▶ _WORK INSTRUCTION_: Only the lines from the beginning of the data below through the line containing "has width=462, height=201." belong in the response, each copied exactly.

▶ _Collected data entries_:
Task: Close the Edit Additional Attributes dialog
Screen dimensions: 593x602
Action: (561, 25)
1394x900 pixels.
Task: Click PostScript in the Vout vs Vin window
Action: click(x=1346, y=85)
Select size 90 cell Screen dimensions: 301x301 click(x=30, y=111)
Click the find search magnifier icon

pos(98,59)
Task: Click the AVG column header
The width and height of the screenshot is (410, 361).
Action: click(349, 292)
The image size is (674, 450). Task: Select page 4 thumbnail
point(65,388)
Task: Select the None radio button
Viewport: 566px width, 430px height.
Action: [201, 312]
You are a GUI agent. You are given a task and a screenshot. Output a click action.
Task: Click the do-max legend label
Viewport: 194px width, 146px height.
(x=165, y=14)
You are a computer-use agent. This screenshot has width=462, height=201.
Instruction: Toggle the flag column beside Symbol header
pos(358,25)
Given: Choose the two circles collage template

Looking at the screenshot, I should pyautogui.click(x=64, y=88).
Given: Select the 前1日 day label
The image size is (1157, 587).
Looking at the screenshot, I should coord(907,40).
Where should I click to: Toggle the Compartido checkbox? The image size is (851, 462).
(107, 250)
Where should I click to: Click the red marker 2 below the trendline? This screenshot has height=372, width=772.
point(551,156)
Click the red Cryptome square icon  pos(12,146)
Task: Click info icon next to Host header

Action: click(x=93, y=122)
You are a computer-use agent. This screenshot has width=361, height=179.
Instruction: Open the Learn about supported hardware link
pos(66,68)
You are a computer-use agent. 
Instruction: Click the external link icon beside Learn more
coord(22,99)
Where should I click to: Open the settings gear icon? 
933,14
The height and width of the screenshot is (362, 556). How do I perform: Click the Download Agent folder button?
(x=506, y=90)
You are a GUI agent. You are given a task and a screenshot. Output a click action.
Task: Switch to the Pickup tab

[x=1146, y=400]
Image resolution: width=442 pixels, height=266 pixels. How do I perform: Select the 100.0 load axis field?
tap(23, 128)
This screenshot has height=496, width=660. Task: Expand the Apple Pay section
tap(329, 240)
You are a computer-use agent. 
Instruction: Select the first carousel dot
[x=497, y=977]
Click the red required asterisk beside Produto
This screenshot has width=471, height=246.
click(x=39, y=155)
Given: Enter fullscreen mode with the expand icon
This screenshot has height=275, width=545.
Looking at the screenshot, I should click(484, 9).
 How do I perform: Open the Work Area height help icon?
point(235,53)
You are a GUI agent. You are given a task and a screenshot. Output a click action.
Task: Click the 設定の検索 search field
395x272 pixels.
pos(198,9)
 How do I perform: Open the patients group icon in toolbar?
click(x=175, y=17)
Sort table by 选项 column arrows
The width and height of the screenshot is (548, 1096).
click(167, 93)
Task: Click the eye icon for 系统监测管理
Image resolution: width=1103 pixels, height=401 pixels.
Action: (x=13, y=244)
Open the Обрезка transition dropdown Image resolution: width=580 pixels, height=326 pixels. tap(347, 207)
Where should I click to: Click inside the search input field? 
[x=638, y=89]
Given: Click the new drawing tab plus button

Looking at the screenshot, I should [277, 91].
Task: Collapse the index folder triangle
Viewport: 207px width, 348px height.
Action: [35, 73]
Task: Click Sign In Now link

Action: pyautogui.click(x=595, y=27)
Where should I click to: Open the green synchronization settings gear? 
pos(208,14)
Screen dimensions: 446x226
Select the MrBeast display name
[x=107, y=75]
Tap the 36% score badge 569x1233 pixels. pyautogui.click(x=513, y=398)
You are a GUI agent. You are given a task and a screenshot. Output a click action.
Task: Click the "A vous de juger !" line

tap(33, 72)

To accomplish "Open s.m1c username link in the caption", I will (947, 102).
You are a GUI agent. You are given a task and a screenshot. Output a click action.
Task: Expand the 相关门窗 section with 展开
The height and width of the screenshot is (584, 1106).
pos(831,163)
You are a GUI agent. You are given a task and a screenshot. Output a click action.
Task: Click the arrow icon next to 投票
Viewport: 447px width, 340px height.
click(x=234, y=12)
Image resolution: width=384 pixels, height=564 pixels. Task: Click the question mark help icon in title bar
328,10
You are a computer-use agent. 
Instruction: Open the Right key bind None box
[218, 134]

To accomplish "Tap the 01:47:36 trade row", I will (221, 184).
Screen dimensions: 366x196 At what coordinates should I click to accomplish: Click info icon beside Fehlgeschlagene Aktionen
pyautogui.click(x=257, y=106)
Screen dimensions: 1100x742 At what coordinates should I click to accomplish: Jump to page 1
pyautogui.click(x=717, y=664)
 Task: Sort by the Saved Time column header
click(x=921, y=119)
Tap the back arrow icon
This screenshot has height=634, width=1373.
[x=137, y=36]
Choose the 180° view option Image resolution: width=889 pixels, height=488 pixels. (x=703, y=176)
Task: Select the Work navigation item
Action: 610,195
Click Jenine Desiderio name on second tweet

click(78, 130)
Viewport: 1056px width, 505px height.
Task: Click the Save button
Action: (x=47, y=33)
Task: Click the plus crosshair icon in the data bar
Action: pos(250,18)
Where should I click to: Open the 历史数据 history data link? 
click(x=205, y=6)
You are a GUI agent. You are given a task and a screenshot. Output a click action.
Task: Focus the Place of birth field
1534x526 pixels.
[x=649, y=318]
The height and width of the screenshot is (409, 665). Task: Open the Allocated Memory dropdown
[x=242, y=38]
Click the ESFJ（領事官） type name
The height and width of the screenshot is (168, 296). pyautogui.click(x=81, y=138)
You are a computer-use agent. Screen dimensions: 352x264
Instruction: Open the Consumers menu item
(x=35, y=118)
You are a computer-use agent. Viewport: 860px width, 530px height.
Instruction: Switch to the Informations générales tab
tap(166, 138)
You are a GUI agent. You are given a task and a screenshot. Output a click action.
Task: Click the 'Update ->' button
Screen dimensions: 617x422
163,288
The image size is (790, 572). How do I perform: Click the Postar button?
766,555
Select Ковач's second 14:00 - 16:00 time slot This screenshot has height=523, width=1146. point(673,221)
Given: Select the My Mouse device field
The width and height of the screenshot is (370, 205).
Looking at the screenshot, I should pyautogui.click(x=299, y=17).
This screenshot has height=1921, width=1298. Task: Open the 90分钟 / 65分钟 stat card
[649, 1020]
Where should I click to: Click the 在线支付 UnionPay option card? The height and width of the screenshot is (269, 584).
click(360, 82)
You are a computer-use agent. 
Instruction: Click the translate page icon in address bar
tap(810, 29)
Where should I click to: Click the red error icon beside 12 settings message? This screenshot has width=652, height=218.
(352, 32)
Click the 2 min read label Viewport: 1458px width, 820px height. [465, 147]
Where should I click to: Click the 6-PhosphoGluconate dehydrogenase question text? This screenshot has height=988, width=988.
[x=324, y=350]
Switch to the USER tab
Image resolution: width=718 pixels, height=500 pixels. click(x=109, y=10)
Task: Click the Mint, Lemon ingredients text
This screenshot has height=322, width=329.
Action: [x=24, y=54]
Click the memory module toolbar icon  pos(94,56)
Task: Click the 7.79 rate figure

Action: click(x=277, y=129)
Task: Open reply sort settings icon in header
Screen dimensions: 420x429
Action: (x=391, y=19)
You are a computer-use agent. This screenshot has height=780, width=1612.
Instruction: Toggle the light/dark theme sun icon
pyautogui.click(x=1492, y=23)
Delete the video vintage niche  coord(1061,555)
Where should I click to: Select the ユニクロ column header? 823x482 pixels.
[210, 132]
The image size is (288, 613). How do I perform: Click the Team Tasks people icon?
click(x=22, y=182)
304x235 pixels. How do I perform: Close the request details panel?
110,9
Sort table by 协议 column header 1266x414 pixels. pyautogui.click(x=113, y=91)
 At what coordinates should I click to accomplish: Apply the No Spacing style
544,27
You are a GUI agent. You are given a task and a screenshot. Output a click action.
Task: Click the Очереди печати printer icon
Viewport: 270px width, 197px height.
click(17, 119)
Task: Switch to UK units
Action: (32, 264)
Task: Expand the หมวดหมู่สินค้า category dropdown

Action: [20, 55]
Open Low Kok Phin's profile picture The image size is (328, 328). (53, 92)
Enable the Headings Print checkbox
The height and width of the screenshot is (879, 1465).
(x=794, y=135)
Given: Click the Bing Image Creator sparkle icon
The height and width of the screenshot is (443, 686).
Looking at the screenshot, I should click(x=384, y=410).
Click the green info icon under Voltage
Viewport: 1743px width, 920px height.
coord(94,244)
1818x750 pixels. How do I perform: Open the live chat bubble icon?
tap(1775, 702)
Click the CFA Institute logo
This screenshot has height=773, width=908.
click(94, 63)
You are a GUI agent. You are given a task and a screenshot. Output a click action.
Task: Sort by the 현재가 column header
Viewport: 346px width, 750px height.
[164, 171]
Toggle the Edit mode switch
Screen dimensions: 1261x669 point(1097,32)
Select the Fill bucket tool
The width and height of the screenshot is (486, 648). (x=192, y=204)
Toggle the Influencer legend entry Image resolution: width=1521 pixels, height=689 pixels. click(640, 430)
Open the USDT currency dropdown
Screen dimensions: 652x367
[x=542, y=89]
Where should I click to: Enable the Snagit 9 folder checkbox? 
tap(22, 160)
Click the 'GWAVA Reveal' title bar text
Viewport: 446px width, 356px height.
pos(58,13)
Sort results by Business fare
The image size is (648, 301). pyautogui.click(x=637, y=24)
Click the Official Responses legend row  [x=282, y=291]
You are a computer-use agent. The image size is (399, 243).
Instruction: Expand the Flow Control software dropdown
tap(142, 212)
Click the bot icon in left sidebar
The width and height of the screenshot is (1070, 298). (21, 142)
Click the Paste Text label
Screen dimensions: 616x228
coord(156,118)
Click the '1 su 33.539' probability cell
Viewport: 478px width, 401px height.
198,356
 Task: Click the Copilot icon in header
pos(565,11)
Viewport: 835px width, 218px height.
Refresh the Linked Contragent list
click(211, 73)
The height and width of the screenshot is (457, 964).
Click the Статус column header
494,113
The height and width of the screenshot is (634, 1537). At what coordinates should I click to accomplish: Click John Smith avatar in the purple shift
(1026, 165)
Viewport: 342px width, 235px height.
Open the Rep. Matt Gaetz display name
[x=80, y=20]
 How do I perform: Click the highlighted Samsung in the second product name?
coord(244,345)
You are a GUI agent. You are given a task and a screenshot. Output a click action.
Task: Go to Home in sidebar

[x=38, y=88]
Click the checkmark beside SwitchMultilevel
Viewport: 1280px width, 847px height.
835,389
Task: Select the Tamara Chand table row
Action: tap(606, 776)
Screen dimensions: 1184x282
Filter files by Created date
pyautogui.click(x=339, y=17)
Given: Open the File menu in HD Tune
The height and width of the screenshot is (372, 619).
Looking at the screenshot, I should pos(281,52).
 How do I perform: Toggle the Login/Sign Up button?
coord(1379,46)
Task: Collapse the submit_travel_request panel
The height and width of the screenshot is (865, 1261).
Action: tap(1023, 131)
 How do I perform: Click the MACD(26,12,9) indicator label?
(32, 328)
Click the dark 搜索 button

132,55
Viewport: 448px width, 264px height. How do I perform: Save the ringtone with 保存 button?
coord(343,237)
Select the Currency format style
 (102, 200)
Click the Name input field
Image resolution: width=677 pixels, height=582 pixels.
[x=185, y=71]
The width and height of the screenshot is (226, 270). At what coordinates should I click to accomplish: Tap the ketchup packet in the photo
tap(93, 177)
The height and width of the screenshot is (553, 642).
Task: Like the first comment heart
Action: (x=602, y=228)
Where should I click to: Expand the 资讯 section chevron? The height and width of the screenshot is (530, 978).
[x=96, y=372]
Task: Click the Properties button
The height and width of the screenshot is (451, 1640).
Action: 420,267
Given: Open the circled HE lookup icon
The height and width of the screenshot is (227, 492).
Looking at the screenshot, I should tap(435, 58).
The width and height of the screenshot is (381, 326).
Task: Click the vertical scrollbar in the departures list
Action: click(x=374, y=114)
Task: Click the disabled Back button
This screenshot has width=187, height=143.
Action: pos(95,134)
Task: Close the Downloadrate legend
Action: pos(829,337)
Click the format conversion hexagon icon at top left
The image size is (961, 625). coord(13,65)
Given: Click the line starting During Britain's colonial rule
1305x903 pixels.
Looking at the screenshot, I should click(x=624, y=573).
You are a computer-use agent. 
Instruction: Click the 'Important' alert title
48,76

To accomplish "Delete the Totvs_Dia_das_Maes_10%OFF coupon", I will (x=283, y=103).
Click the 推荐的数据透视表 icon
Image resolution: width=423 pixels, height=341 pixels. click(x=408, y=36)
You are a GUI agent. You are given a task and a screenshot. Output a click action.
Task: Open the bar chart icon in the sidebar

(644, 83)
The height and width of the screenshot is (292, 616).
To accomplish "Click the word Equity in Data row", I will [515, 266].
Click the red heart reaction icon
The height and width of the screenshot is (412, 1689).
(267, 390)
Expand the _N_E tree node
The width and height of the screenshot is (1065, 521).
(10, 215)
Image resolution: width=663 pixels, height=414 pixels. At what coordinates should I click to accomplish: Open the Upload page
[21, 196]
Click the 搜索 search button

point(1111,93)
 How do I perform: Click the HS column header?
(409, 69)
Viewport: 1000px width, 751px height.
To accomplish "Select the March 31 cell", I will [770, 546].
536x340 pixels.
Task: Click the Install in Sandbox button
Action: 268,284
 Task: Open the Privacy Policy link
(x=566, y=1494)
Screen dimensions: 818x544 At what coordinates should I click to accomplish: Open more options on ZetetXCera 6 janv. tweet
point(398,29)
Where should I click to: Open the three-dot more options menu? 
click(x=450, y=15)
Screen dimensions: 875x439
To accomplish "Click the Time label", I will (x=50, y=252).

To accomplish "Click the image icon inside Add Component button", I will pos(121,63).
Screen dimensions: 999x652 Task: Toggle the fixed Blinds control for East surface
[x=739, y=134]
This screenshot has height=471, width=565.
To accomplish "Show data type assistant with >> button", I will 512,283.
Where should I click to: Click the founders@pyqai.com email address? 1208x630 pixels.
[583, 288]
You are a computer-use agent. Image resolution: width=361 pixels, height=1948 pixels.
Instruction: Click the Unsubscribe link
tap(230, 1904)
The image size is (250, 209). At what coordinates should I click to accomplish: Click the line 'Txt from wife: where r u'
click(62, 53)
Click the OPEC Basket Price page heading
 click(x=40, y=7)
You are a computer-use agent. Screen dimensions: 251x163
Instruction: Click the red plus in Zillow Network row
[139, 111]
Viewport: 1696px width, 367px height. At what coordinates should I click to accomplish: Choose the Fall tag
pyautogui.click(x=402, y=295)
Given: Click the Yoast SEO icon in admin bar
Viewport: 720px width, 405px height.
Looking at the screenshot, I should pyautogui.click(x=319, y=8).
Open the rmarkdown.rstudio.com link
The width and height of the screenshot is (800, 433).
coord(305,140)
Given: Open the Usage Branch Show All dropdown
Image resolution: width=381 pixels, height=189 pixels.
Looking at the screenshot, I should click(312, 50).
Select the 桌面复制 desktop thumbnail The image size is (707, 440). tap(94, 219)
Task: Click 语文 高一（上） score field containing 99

▶ _FINAL ANSWER_:
Task: Close the Edit Additional Attributes dialog
Screen dimensions: 593x602
Action: (561, 25)
1394x900 pixels.
Task: Click PostScript in the Vout vs Vin window
Action: click(x=1346, y=85)
Select size 90 cell Screen dimensions: 301x301 click(x=30, y=111)
Click the find search magnifier icon

pos(98,59)
Task: Click the AVG column header
The width and height of the screenshot is (410, 361).
Action: click(349, 292)
The image size is (674, 450). Task: Select page 4 thumbnail
point(65,388)
Task: Select the None radio button
Viewport: 566px width, 430px height.
Action: [201, 312]
You are a GUI agent. You are given a task and a screenshot. Output a click action.
Task: Click the do-max legend label
Viewport: 194px width, 146px height.
(x=165, y=14)
You are a computer-use agent. This screenshot has width=462, height=201.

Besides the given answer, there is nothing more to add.